GIVEN EXERCISE >>
Please repeat the rows below with "accomplish" swapped for "complete" everywhere, leaving everything else unchanged.

GIVEN ENTRIES >>

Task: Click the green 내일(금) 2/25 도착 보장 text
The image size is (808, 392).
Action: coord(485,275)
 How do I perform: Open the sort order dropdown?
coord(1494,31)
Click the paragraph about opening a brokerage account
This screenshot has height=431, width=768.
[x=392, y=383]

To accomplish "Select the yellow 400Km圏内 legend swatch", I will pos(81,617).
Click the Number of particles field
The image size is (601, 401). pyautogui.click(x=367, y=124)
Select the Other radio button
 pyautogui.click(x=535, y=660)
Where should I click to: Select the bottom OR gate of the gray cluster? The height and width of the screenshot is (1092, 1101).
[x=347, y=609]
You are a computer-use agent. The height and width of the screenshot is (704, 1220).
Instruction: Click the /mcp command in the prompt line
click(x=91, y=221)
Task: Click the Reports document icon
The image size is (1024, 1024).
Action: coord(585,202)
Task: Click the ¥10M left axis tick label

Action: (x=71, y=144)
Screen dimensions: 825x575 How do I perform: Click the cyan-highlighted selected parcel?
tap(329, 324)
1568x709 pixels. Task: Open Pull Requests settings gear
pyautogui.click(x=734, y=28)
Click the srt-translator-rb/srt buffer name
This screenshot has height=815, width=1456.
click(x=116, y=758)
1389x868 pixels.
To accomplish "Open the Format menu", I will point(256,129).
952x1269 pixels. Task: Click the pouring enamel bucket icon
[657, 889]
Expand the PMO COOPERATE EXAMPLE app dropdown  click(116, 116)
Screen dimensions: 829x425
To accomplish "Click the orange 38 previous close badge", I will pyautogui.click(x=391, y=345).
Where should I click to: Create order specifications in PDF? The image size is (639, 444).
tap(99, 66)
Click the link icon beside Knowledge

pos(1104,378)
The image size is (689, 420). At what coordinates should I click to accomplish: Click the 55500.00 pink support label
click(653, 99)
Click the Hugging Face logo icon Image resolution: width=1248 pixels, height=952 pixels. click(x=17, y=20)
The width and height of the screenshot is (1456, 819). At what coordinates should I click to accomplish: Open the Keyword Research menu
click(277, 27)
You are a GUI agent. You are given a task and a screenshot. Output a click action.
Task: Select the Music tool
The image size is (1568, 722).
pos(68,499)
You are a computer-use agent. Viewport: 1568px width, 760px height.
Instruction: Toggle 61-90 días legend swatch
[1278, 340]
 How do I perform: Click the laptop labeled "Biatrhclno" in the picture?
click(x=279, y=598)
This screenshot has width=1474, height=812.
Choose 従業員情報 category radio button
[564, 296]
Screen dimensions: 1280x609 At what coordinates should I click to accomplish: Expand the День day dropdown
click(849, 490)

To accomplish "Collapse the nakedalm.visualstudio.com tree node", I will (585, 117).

TASK SOLUTION >>
Task: Click the green 내일(금) 2/25 도착 보장 text
The image size is (808, 392).
Action: coord(485,275)
 How do I perform: Open the sort order dropdown?
coord(1494,31)
Click the paragraph about opening a brokerage account
This screenshot has height=431, width=768.
[x=392, y=383]

To complete "Select the yellow 400Km圏内 legend swatch", I will pos(81,617).
Click the Number of particles field
The image size is (601, 401). pyautogui.click(x=367, y=124)
Select the Other radio button
 pyautogui.click(x=535, y=660)
Where should I click to: Select the bottom OR gate of the gray cluster? The height and width of the screenshot is (1092, 1101).
[x=347, y=609]
You are a computer-use agent. The height and width of the screenshot is (704, 1220).
Instruction: Click the /mcp command in the prompt line
click(x=91, y=221)
Task: Click the Reports document icon
The image size is (1024, 1024).
Action: coord(585,202)
Task: Click the ¥10M left axis tick label

Action: (x=71, y=144)
Screen dimensions: 825x575 How do I perform: Click the cyan-highlighted selected parcel?
tap(329, 324)
1568x709 pixels. Task: Open Pull Requests settings gear
pyautogui.click(x=734, y=28)
Click the srt-translator-rb/srt buffer name
This screenshot has height=815, width=1456.
click(x=116, y=758)
1389x868 pixels.
To complete "Open the Format menu", I will point(256,129).
952x1269 pixels. Task: Click the pouring enamel bucket icon
[657, 889]
Expand the PMO COOPERATE EXAMPLE app dropdown  click(116, 116)
Screen dimensions: 829x425
To complete "Click the orange 38 previous close badge", I will pyautogui.click(x=391, y=345).
Where should I click to: Create order specifications in PDF? The image size is (639, 444).
tap(99, 66)
Click the link icon beside Knowledge

pos(1104,378)
The image size is (689, 420). At what coordinates should I click to complete: Click the 55500.00 pink support label
click(653, 99)
Click the Hugging Face logo icon Image resolution: width=1248 pixels, height=952 pixels. click(x=17, y=20)
The width and height of the screenshot is (1456, 819). At what coordinates should I click to complete: Open the Keyword Research menu
click(277, 27)
You are a GUI agent. You are given a task and a screenshot. Output a click action.
Task: Select the Music tool
The image size is (1568, 722).
pos(68,499)
You are a computer-use agent. Viewport: 1568px width, 760px height.
Instruction: Toggle 61-90 días legend swatch
[1278, 340]
 How do I perform: Click the laptop labeled "Biatrhclno" in the picture?
click(x=279, y=598)
This screenshot has width=1474, height=812.
Choose 従業員情報 category radio button
[564, 296]
Screen dimensions: 1280x609 At what coordinates should I click to complete: Expand the День day dropdown
click(849, 490)

To complete "Collapse the nakedalm.visualstudio.com tree node", I will (585, 117).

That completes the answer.